- _What the task requires_:
Every line of the entries below that mentions "This" is to be copied out.

- _Information given_:
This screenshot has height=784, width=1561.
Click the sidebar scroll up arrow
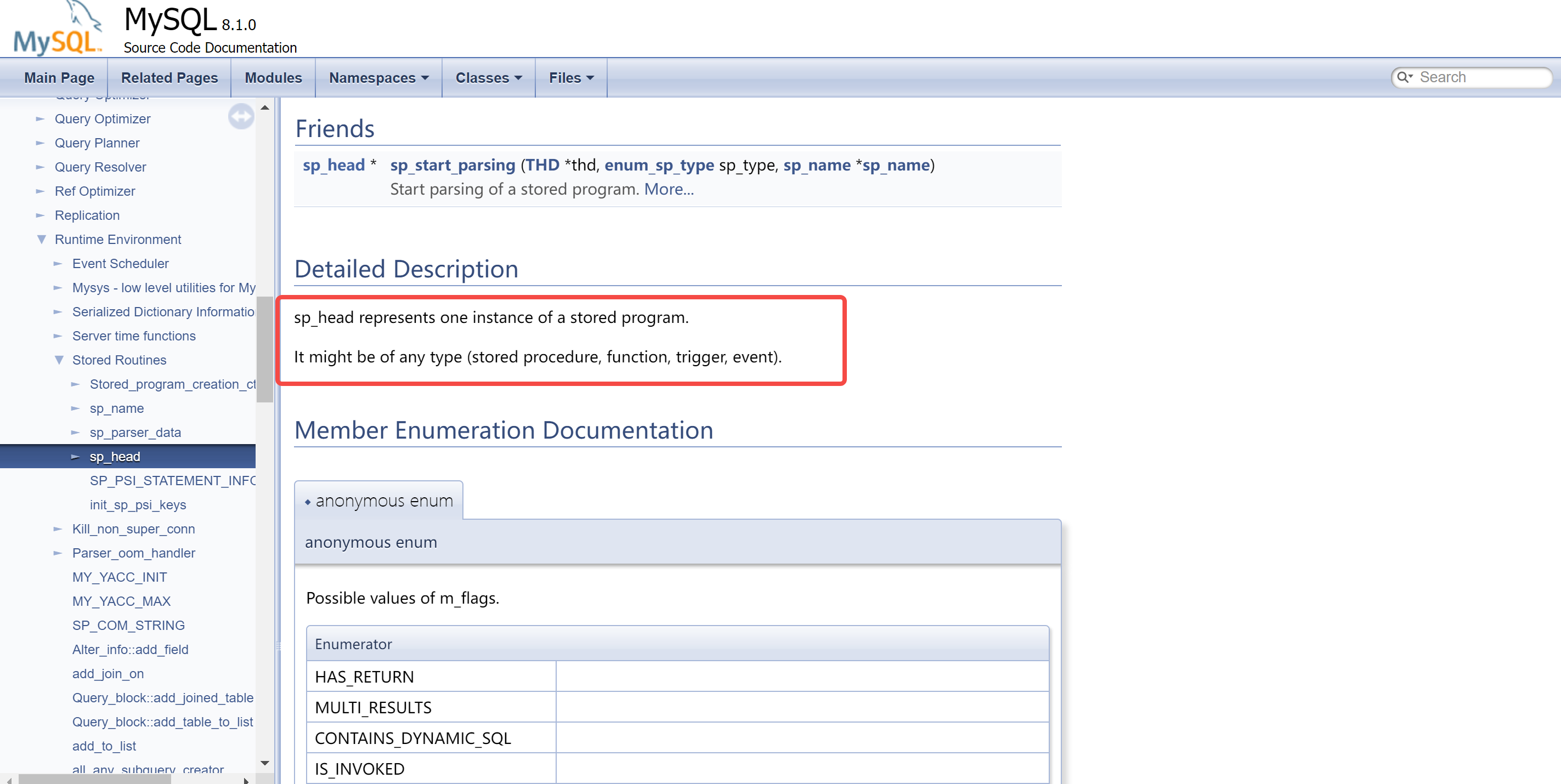click(265, 108)
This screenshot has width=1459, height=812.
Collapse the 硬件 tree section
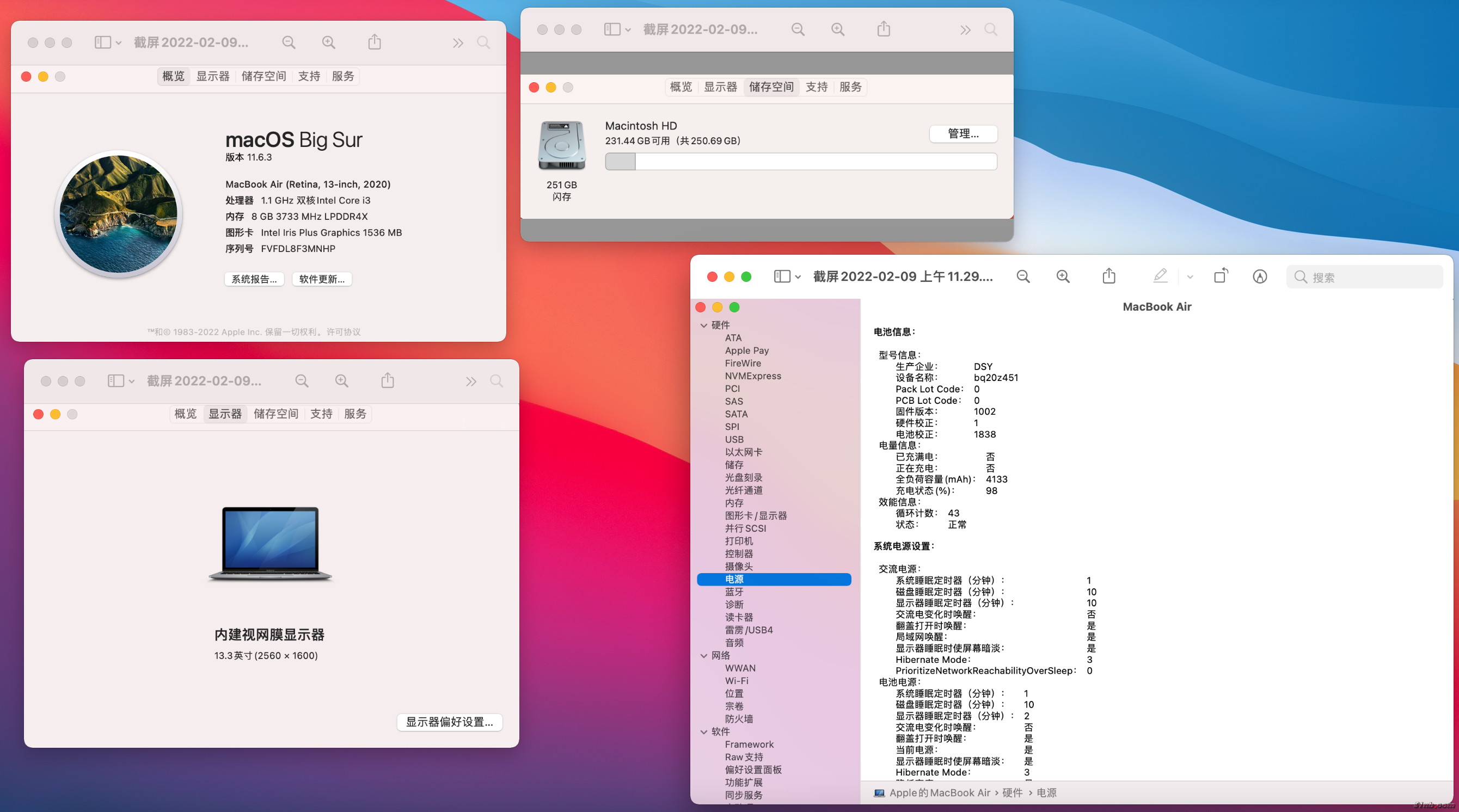704,325
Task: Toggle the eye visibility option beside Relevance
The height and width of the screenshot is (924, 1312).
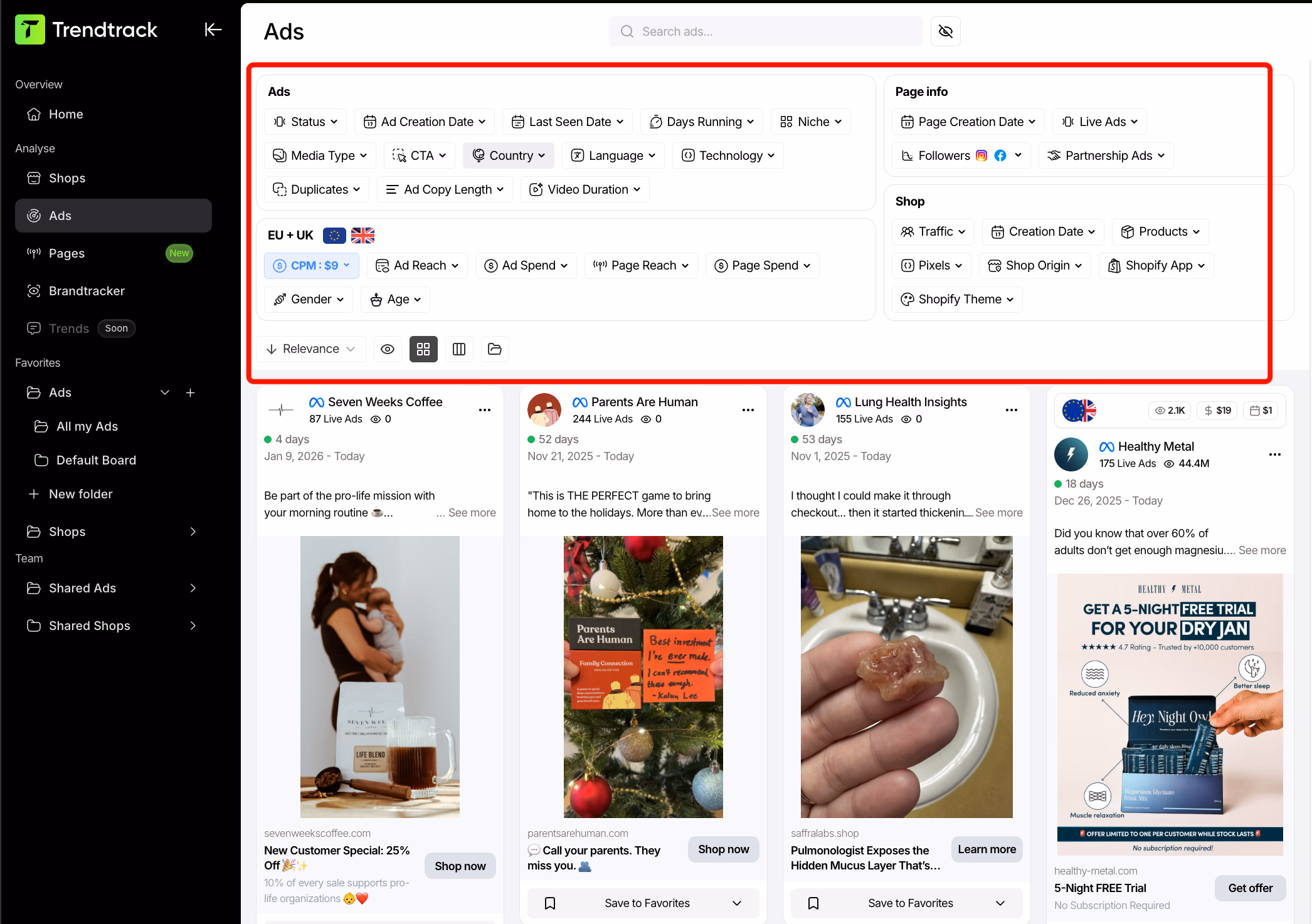Action: [x=387, y=349]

- _Final answer_:
This screenshot has height=784, width=1561.
This screenshot has width=1459, height=812.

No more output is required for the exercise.